Jedenfalls ist sie seit 13 Jahren dabei, gefühlt sogar seit 20 Jahren, alle möglichen Blessuren, etwa Sehnenrisse, hatte auch sie, und dennoch ist sie erst 29 Jahre alt. Mit 18 Jahren errang sie bei der Europameisterschaft in Berlin Mehrkampf-Silber, mit 25 holte sie WM-Bronze am Stufenbarren. Und schon vor ihrem Erscheinen auf der internationalen Bühne hatte sie regelmäßig die nationalen Meisterschaften beherrscht.

Nach mehr als einer Dekade auf höchstem Niveau dosiert auch Seitz nun ihre Kräfte. Mit Bundestrainer Gerben Wiersma hatte Seitz sich Anfang des Jahres verabredet, um nach einer neuen Gestaltung der Übungen zu suchen. Nach so vielen Jahren inspirieren die immer selben Abläufe auch die disziplinierteste Turnerin nicht mehr so richtig. Am Ende kamen die beiden zu einem überraschenden Ergebnis. Nach langer Suche, nach Abwägung von Vor- und Nachteilen beschlossen sie, sich die Zeit zu sparen und lieber mit dem Bewährten weiterzumachen.

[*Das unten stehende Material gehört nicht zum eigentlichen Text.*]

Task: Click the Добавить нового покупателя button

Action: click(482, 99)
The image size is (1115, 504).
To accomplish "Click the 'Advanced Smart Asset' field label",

Das klingt etwas bescheiden, ist aber eher weise, und es passt zu dem, was die einst angriffslustige Wettkämpferin aktuell in Antalya gesagt hatte. Auch wenn manche Teamkollegin sich ärgerte über den Misserfolg, so dürfe man nicht das eigentliche Ziel außer Acht lassen. "Wir sollten zufrieden sein", sagte Seitz in Antalya, "dass wir die WM-Qualifikation geschafft haben. Das war das Ziel."

Gut, ein anderes wichtiges hat sie schon auch noch, mit dem Stufenbarrenfinale am Samstag.